Quel drôle de titre, me suis-je dit quand j’ai découvert ce livre parmi ceux que Chantoune avait sorti de sa valise. Quelles jolies couleurs aussi. Une femme allongée, les yeux fermés – est-elle morte ou endormie ? – des cheveux corail, le frottement d’une aile, le flottement des feuilles. Le camaïeu de bleus et de noirs très doux rappelant l’univers de la nuit ou celui des profondeurs océaniques est barré d’un large bandeau rouge « ZIZI CABANE / LE ROMAN ÉLU PAR LES LIBRAIRES ».

Je ne divulgache rien du roman de Bérengère Cournut en vous expliquant le titre puisque le mystère est élucidé dans les premières pages. Dans ce livre, les noms de baptême ne sont pas les plus utilisés. Seule Odile, la mère, garde le nom qui lui a été donné à la naissance. Le père a choisi de s’appeler Ferment – prénom qui dénote cette volonté de vie qui se retrouvera tout au long du roman.

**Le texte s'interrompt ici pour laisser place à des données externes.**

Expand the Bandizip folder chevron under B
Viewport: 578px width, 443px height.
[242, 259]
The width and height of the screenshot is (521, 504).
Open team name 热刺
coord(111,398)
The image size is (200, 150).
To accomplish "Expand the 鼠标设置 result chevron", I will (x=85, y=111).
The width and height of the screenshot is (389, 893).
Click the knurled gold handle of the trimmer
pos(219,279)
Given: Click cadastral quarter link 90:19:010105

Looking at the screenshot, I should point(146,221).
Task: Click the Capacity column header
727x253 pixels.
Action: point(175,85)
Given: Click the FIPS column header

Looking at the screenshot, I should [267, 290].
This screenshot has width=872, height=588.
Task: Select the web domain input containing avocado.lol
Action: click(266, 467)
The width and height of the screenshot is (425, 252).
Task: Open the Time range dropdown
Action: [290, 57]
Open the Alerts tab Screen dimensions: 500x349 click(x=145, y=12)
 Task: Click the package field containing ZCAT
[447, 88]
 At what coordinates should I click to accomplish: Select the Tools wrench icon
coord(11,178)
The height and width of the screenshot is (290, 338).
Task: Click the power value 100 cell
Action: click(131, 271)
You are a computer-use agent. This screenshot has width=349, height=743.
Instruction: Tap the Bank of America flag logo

Les deux premiers enfants d’Odile et Ferment sont des garçons. Les parents délaissent rapidement les prénoms officiels pour ceux choisis en fonction de leur relation avec l’enfant. Ainsi, l’aîné passe de Martin à Béguin car ses parents sont fous de lui. Et le deuxième s’appellera Chiffon tellement il a besoin de ces bouts de tissu pour se sentir bien. Pour Zizi Cabane, j’ai tellement ri à l’imagination de l’autrice que j’en rapporte directement ses mots.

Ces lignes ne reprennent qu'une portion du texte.